I do not see a computational aspect of this question, so you may be better off asking elsewhere. That being said, I cannot see how using a mixture of antibodies would allow you to study the interaction of two proteins in transcription. If you have two antibodies that each target a different transcription factors, your ChIP would pull down DNA fragments bound by either of the two transcription factors. It would to my knowledge not give you any information on which transcription factor(s) bound which fragment.
If you want to understand to which extent the two transcription factors target the same set of downstream genes, I think they way to go is to do separate ChIP-seq experiments for the two transcription factors and then subsequently computationally analyze which promotors are bound by both transcription factors.
In principle you can. There is no specific reason why the mixture of antibodies would not work. And since you will eventually access the precipitated sequences themselves you might be able to make an educated guess which precipitated sequence comes from what transcription factor binding.
In ChIP-on-chip this is not unheard of. Since the chips are expensive to run you will want to maximize the amount of information you get from a single array. The trade off is likely different for ChIP-seq.
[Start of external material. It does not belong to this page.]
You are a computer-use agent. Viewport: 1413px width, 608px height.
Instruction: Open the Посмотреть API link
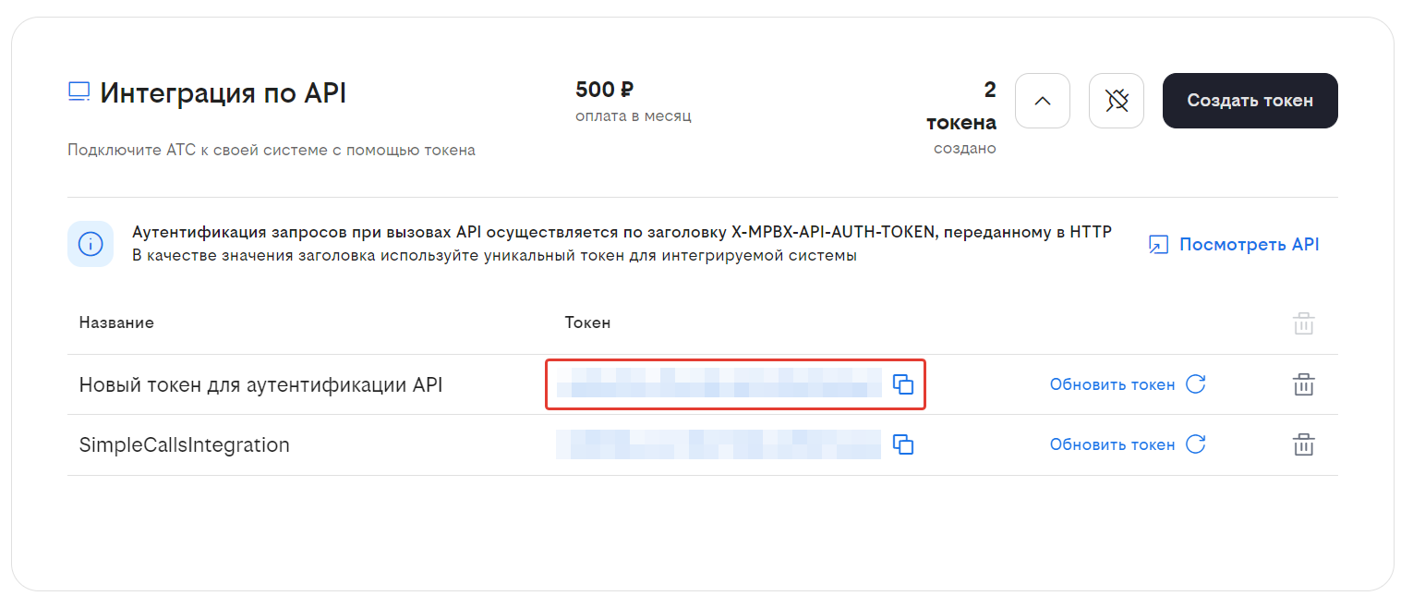(1249, 245)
There may be specific reasons to combine antibodies though. Suppose it is really a complex you are looking at, and the binding of protein A is conditional for the binding of protein B, then you will only get signals for both TFs combined. This is something you might in fact want to study using 2 antibodies. Although you will still have to evaluate the binding sequences for each of them, you might even find that protein B doesn't have a binding sequence of it's own but only piggy backs on protein A.